Short problem
Rewrite the data from the line containing "You are a computer-use" through the end of the data, changing "folder" to "directory" and keeping everything else the same. Leave the pictures out of your answer.

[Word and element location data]
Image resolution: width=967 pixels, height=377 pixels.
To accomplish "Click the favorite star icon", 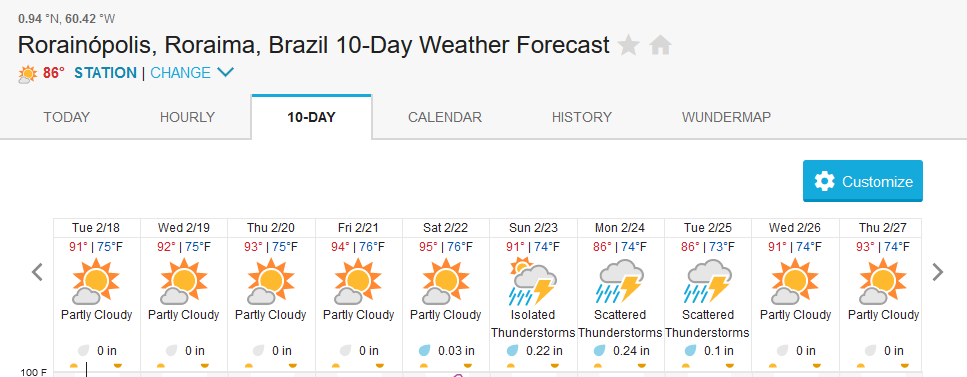I will 628,45.
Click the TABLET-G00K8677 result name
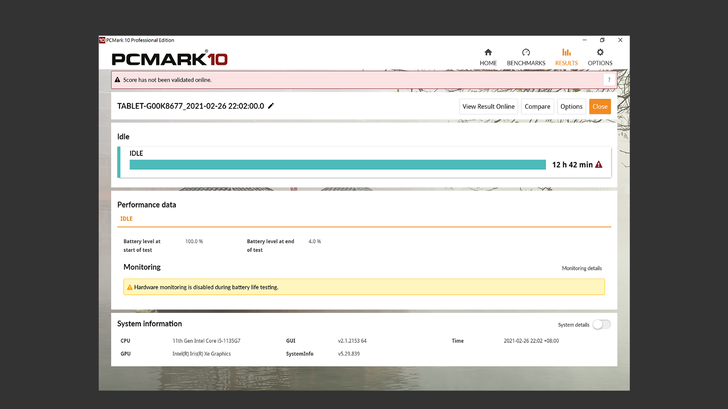This screenshot has width=728, height=409. click(x=190, y=106)

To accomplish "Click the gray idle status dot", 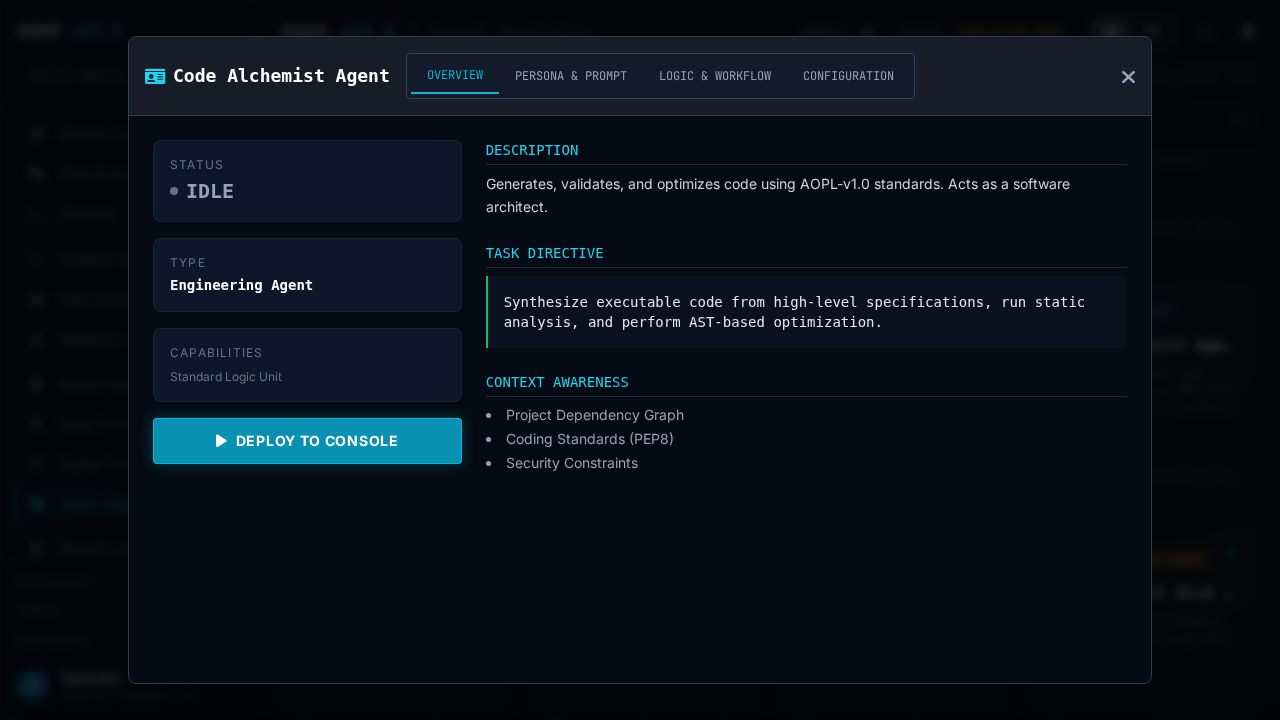I will (x=174, y=191).
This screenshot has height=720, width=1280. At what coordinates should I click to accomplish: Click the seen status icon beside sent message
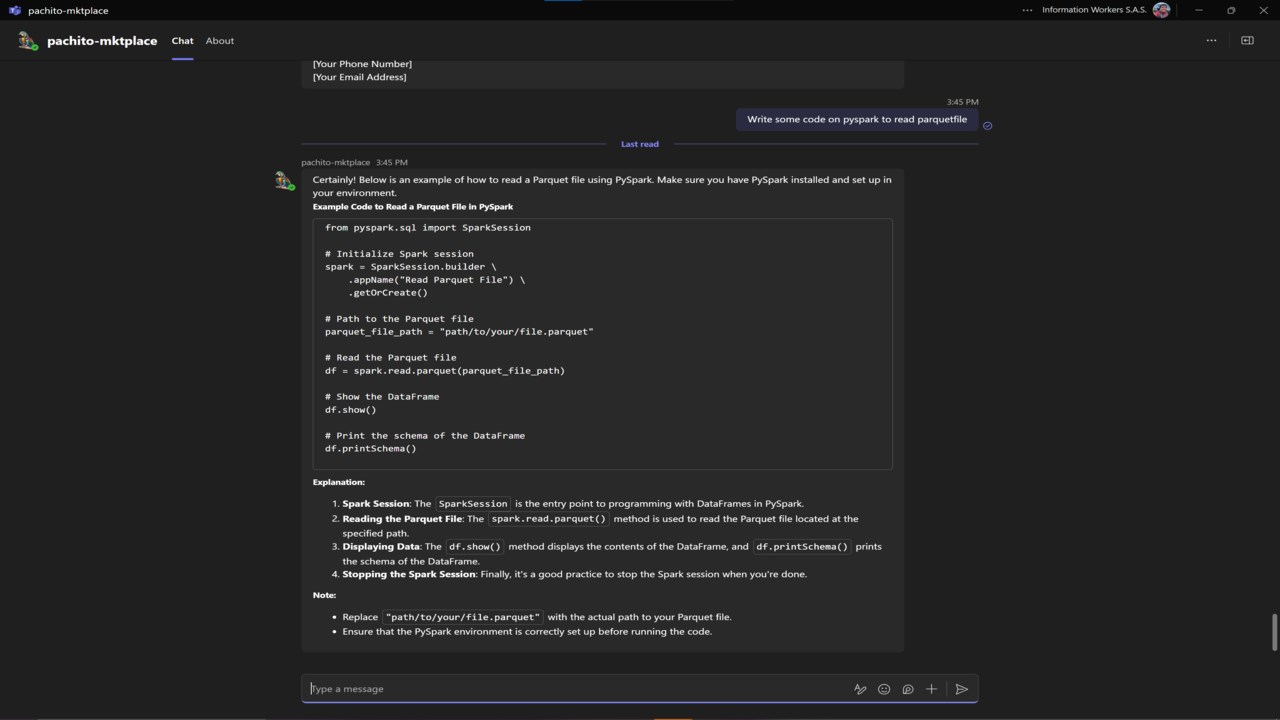tap(988, 126)
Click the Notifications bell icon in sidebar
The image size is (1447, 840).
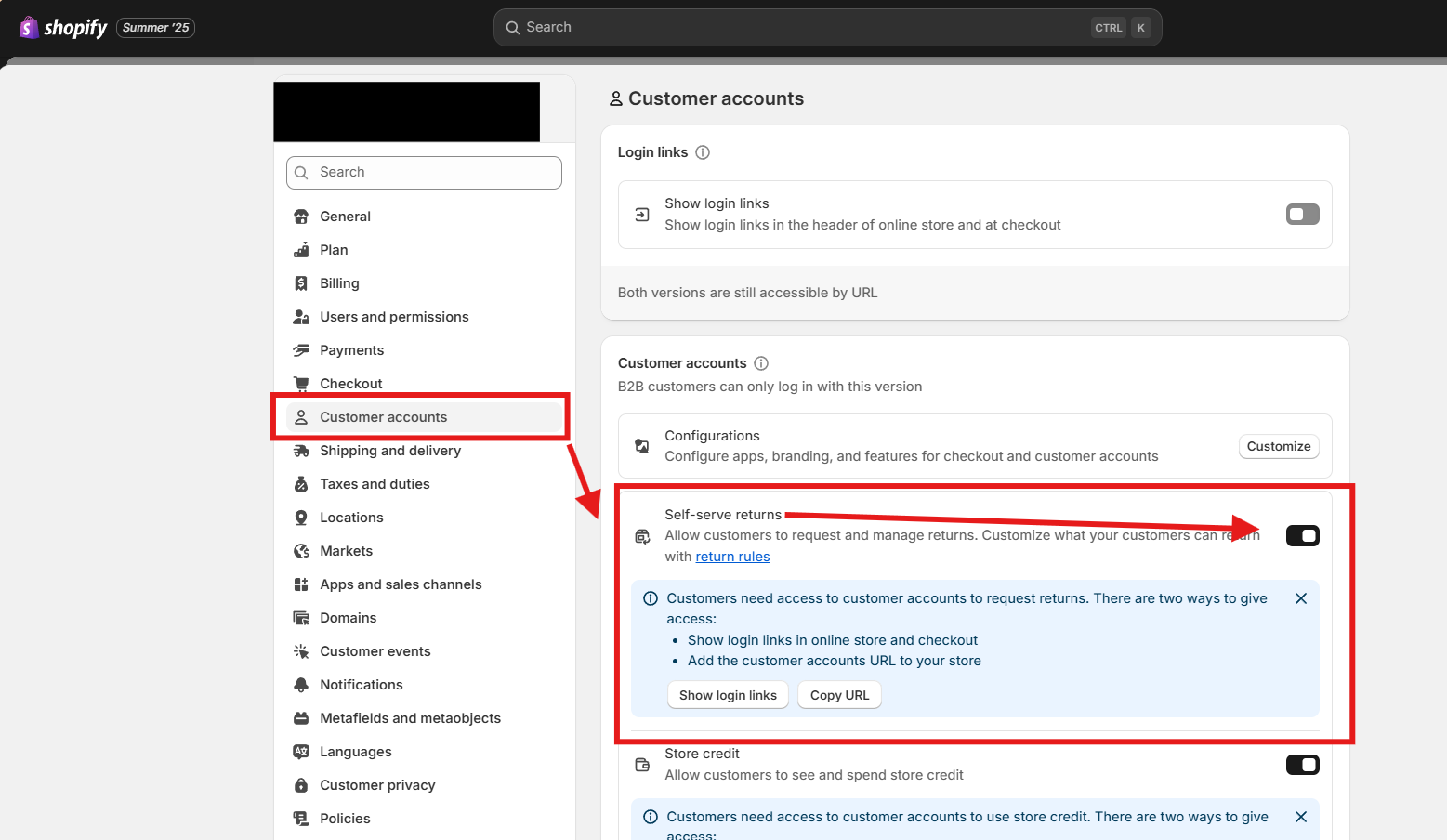301,685
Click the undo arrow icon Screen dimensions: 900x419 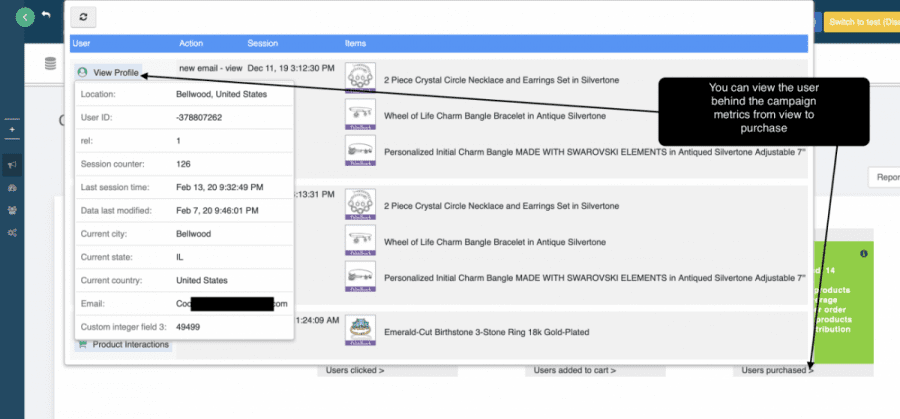46,16
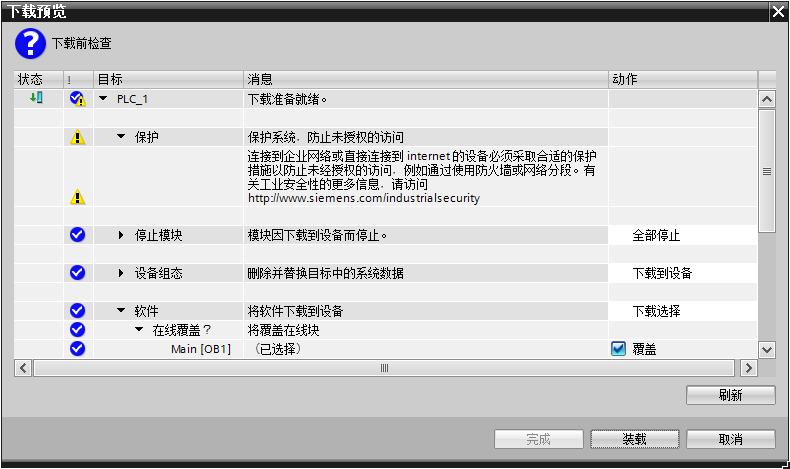Click the blue checkmark icon beside 软件
Image resolution: width=790 pixels, height=469 pixels.
77,311
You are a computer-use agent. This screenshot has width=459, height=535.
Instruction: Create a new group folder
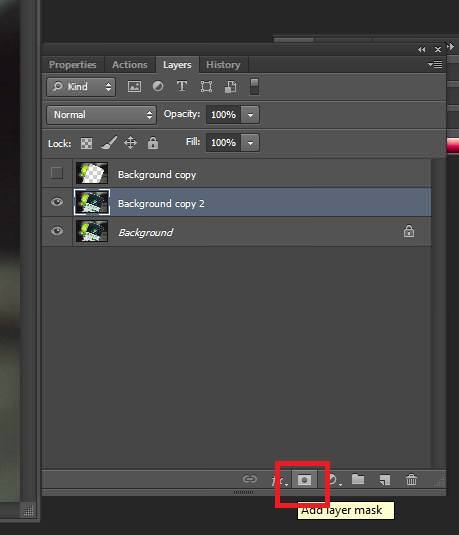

Correct output
You are a computer-use agent. This screenshot has width=459, height=535.
Instruction: Create a new group directory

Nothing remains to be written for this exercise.